How to protect portfolios from downside risk?
Diversification:
Investors can reduce their downside exposure by making sure that their investment is diversified across individual stocks and sectors. This is particularly important for those with insufficient time to conduct research or go into the details of industries and individual stocks. During a recession, however, this theory may not hold true. This is where diversification amongst negatively-correlated asset classes can be of some help.
It is wise for investors to ascertain the maximum percentage of their portfolio that they are comfortable with being invested in a single stock. At the end of the day, it is up to investors to weigh the risks and rewards that come with the allocations in their portfolios.
Negatively correlated assets:
An asset with a negative correlation with respect to stocks simply means that when the price of the said stock falls, that of the concerned asset rises. By investing in negatively-correlated assets, investors are effectively hedging them. However, in the case of a black swan event like the Lehman Brothers’ crash in 2008, even the prices of negatively-correlated assets can fall together.

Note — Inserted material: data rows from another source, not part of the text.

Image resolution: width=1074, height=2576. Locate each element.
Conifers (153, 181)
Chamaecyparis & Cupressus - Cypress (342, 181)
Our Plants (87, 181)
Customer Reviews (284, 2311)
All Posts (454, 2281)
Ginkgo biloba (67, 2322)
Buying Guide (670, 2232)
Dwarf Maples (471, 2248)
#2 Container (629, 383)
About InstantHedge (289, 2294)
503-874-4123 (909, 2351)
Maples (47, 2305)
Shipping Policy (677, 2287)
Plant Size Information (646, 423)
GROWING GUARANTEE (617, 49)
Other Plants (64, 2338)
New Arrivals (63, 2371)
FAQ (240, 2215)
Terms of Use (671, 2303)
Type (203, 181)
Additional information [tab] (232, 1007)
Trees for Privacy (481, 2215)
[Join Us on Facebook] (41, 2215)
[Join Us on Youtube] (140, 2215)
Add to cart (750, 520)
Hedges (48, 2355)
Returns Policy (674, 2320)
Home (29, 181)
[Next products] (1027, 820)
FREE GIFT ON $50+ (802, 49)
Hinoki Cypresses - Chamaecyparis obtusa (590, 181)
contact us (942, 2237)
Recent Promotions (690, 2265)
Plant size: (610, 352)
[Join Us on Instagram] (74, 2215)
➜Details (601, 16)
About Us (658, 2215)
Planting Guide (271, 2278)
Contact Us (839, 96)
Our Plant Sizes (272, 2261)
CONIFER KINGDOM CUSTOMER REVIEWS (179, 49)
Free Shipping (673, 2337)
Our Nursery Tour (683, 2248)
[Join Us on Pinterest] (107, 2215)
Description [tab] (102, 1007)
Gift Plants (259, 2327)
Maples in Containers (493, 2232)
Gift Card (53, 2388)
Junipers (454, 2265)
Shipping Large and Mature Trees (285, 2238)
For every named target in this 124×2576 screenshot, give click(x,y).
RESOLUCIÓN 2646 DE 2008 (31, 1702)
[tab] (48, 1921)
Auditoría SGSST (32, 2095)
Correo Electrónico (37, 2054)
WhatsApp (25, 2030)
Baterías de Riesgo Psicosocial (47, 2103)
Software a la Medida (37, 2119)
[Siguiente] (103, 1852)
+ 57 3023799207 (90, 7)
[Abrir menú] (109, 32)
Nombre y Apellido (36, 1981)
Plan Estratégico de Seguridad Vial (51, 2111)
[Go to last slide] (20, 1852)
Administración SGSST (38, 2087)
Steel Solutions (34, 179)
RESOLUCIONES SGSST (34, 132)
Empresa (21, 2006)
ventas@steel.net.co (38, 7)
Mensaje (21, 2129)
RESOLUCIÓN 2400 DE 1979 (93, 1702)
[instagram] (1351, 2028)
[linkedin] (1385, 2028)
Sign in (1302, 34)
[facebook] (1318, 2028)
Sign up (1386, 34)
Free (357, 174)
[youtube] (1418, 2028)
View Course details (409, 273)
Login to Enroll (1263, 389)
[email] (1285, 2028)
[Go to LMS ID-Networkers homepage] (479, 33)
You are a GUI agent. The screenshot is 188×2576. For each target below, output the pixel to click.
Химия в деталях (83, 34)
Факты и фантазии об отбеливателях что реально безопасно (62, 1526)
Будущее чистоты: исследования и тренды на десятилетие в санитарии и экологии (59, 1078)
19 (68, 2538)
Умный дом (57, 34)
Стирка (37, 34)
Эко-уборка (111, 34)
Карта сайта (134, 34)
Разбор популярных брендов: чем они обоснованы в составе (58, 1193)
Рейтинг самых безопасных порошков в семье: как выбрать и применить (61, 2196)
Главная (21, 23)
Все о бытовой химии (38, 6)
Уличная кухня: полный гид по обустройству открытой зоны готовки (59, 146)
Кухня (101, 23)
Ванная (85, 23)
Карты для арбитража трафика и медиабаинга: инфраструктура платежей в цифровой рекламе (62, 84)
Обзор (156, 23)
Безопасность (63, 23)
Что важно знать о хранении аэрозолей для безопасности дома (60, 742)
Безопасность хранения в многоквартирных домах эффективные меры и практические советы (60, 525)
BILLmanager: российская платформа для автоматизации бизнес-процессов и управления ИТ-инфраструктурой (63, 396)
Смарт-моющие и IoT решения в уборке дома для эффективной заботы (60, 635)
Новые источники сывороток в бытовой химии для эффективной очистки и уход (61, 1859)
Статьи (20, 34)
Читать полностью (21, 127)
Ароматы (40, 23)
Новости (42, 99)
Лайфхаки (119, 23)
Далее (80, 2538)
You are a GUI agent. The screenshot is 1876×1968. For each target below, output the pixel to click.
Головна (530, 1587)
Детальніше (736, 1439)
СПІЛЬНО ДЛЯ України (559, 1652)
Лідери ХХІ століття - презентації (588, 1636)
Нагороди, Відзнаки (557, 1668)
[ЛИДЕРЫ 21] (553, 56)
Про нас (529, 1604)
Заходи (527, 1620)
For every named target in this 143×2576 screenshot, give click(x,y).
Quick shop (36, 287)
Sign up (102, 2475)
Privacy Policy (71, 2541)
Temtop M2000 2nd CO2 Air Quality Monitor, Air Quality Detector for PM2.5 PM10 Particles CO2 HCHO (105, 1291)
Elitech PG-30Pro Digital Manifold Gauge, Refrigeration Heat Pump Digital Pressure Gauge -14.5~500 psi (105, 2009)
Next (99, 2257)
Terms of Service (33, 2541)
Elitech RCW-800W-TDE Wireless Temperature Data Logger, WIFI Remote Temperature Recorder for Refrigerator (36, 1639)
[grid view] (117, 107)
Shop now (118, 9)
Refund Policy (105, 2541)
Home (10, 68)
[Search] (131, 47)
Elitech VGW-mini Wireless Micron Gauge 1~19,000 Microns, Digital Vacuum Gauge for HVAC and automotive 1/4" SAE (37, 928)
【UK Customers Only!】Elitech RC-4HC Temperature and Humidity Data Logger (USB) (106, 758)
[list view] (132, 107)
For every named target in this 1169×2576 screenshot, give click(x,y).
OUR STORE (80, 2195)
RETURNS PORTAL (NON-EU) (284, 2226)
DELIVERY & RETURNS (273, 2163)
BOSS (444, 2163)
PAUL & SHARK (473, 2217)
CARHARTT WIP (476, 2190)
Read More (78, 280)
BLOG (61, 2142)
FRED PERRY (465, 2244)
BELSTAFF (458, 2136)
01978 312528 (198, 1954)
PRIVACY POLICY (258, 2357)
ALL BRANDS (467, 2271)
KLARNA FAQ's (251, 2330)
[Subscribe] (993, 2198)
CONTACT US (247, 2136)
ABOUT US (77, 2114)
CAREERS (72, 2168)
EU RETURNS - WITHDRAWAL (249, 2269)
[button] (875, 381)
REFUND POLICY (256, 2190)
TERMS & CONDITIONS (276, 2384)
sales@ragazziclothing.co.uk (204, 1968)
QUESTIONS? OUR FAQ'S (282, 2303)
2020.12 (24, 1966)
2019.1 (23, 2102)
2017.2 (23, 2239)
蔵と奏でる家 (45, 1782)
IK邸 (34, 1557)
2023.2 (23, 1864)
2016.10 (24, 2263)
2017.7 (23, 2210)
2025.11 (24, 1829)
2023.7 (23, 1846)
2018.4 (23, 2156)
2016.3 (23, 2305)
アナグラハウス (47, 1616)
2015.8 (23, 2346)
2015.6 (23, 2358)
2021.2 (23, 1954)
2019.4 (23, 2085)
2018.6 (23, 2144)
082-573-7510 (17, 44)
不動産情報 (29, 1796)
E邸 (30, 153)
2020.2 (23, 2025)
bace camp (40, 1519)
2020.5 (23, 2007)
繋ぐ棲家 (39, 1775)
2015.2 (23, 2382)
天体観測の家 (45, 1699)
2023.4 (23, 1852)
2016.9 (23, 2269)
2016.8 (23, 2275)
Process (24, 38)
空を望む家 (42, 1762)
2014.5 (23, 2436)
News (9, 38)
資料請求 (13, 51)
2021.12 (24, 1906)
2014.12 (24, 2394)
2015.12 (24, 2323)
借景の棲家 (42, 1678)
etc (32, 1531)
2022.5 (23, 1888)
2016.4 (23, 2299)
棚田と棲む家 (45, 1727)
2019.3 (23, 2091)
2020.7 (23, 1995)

“You, far more than the market or the economy, are the most important factor in your long-term investment success.” ~ Burton Malkiel
There is a phenomenon called the behavior gap that implies that individual investors could buy and/or sell at the wrong time, thus damaging their long-term returns. It is not only regular investors for which this holds true. Professional investors can also make investments that underperform the market as a whole, year after year.
The last stages of a bull market can often be the most lucrative, but it is always better to invest in the long term.